| Given passage |

● ● ● ● ● ● ●

[SYCL][SYCLLowerWGLocalMemoryPass] Remove implicit dependency on AlwaysInlinerPass and move to PipelineStart #16356

wenju-he · 2024-12-13T01:08:02Z

Currently SYCLLowerWGLocalMemoryPass must run after AlwaysInlinerPass because in sycl header __sycl_allocateLocalMemory call is wrapped in group_local_memory/group_local_memory_for_overwrite function. Each call to __sycl_allocateLocalMemory represents a unique local memory, so group_local_memory/group_local_memory_for_overwrite must be inlined.

The dependency is implicit and prohibits SYCLLowerWGLocalMemoryPass being moved around in the pass pipeline.

Since the pass transforms __sycl_allocateLocalMemory call to access of global variable @WGLocalMem, moving the pass to beginning of pipeline could enable more optimization than the function call does.

We can't assume backend compiler lowers the global variable after AlwaysInlinerPass.

…ysInlinerPass and move to PipelineStart Currently SYCLLowerWGLocalMemoryPass must run after AlwaysInlinerPass because in sycl header __sycl_allocateLocalMemory call is wrapped in group_local_memory/group_local_memory_for_overwrite function. Each call to __sycl_allocateLocalMemory represents a unique local memory, so group_local_memory/group_local_memory_for_overwrite must be inlined. The dependency is implicit and prohibits SYCLLowerWGLocalMemoryPass being moved around in the pass pipeline. Since the pass transforms __sycl_allocateLocalMemory call to access of global variable @WGLocalMem, moving the pass to beginning of pipeline could enable more optimization than the function call does. In addition, intel gpu compiler has a pass to transform global variable in addrspace(3) to alloca that runs after pipeline basic simplification. Therefore, we shall run SYCLLowerWGLocalMemoryPass ealier.

clang/lib/CodeGen/BackendUtil.cpp

llvm/lib/SYCLLowerIR/LowerWGLocalMemory.cpp

jsji · 2024-12-13T01:19:57Z

Looks like you need to rebase to pick up the new changes in this pass first.

● ● ● ● ● ● ●

| Supplied records |
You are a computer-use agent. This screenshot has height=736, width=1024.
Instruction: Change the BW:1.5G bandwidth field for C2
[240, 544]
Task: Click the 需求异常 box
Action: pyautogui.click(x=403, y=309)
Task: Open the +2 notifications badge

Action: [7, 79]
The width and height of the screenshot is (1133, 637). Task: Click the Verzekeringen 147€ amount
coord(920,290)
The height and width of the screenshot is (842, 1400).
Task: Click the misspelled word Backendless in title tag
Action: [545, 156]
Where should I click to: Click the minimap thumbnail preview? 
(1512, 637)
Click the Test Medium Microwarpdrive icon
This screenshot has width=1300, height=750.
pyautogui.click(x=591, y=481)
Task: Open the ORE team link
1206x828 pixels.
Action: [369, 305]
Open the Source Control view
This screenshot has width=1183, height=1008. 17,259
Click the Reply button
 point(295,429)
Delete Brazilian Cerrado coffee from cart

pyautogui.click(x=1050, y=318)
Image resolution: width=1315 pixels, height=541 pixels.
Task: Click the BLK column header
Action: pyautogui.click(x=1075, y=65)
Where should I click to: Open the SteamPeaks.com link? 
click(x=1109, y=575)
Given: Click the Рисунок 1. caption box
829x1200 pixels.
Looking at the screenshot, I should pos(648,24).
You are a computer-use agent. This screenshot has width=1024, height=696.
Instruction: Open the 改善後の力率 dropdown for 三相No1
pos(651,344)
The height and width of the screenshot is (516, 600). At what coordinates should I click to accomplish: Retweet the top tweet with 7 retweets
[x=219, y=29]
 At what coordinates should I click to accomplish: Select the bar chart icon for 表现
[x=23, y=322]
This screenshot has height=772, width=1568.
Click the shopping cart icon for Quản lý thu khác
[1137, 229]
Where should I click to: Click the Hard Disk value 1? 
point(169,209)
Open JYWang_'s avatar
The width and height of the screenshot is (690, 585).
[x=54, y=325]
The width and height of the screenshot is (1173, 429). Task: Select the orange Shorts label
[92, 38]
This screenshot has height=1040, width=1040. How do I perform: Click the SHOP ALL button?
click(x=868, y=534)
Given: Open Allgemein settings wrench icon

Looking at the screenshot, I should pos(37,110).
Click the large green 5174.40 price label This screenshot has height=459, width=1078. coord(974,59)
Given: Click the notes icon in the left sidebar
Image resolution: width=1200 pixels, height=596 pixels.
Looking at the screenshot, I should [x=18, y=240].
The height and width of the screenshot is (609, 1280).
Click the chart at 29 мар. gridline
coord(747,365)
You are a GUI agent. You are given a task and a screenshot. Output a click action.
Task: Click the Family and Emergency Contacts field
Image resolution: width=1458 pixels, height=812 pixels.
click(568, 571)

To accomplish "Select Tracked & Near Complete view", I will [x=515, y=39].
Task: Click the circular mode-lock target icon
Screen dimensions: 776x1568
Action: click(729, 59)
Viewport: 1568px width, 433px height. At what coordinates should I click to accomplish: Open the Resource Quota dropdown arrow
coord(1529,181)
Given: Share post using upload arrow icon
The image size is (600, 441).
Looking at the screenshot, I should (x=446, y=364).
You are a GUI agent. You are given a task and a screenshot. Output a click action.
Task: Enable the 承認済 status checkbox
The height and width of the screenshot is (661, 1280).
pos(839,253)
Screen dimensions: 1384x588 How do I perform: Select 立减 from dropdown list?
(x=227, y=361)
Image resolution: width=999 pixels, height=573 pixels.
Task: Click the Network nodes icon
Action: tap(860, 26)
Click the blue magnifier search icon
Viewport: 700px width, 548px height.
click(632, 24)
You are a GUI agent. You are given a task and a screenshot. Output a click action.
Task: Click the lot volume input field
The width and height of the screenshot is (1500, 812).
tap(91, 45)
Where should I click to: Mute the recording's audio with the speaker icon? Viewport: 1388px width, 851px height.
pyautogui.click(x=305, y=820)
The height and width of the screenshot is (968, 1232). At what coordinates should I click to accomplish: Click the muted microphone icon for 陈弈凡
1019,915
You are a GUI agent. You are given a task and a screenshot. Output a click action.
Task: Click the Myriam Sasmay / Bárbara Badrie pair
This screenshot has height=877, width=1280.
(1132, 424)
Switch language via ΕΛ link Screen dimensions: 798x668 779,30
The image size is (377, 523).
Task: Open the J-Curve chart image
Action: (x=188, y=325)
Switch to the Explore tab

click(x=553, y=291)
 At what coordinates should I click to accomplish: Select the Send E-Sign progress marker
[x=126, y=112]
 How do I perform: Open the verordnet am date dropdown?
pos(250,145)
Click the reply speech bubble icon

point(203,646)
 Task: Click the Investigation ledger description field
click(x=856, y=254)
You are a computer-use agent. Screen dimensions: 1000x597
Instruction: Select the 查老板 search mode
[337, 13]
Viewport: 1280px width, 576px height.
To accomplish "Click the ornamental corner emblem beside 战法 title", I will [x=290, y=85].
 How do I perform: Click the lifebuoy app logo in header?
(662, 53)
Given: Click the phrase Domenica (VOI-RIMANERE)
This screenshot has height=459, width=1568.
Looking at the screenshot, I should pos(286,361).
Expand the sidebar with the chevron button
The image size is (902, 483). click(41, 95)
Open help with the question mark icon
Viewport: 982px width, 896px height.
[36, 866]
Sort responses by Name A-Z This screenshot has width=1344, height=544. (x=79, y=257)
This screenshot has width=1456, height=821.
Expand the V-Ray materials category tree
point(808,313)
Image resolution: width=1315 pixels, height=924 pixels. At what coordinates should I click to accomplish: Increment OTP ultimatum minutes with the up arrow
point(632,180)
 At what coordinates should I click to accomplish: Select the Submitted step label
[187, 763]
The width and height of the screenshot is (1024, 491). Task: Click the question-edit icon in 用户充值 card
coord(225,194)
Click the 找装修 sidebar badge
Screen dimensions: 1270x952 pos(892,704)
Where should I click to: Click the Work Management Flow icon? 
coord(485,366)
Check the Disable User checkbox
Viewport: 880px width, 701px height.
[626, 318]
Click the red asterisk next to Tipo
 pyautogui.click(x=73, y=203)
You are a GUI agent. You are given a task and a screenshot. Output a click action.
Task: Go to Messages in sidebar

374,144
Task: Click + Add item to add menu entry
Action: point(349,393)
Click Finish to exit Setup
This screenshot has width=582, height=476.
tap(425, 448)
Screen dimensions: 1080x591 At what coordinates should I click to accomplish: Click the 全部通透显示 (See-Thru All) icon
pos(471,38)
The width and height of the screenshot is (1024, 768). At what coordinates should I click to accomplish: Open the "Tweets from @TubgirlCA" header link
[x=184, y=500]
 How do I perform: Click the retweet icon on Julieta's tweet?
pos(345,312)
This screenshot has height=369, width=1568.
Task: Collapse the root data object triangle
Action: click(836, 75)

● ● ● ● ● ● ●

| Written request 1 |
In the entries, starting with the line that contains "Where should I click to: Click the minimap" and going on through the line that contains "Action: [369, 305]", express those lines as a JSON list of strings, one string per line, leaving out blank lines.
| Written request 2 |
Carry on the pull request discussion about moving SYCLLowerWGLocalMemoryPass from the point where it stops.
The SYCL pass discussion and the entries are unrelated to each other.

| Exercise output 1 |
[
  "Where should I click to: Click the minimap thumbnail preview? ",
  "(1512, 637)",
  "Click the Test Medium Microwarpdrive icon",
  "This screenshot has width=1300, height=750.",
  "pyautogui.click(x=591, y=481)",
  "Task: Open the ORE team link",
  "1206x828 pixels.",
  "Action: [369, 305]"
]

| Exercise output 2 |
…artEPCallback

wenju-he · 2024-12-13T02:17:39Z

Looks like you need to rebase to pick up the new changes in this pass first.

done

jsji

LGTM. Thanks!

bader · 2024-12-13T21:37:53Z

llvm/lib/SYCLLowerIR/LowerWGLocalMemory.cpp

+      continue;
+    }
+    std::string FName = llvm::demangle(Caller->getName());
+    if (FName.find("sycl::_V1::ext::oneapi::group_local_memory") ==


Hardcoding current function name from DPC++ library is unfortunate. The code in the DPC++ header files can be changed at any time.

To make it more robust, I thought we could go up in the call stack up-to the kernel function ignoring all functions in sycl:: namespace. This will require SYCL kernel to be inlined into kernel function wrapper.

@Naghasan, do you have any thoughts on that?

I agree it is unfortunate, especially w.r.t. upstreaming. I don't know what the plans are for this one but if it is seen as important, we might want to improve this.

This will require SYCL kernel to be inlined into kernel function wrapper.

I don't think this is an issue TBH, I don't see any benefit in not inline the SYCL kernel in the wrapper, even in SPIR-V.

I think relying on an attribute is probably the most flexible: this makes the compiler agnostic to header refactor and changes in API. It is also cheap to add.

I also just realized syclcompat::local_mem uses it, it isn't technically a valid usage of it w.r.t. the extension but something the attribute would allow to correctly handle.

cc @elizabethandrews @joeatodd

I think relying on an attribute is probably the most flexible: this makes the compiler agnostic to header refactor and changes in API. It is also cheap to add.

A new attribute "sycl_forceinline" is added in a4fe915
Please review.

It is not clear to me why using a SYCL specific attribute 'sycl_forceinline' is better than just relying on the name of the function. Both these options seem equally vulnerable to changes to header code. May be I am missing something.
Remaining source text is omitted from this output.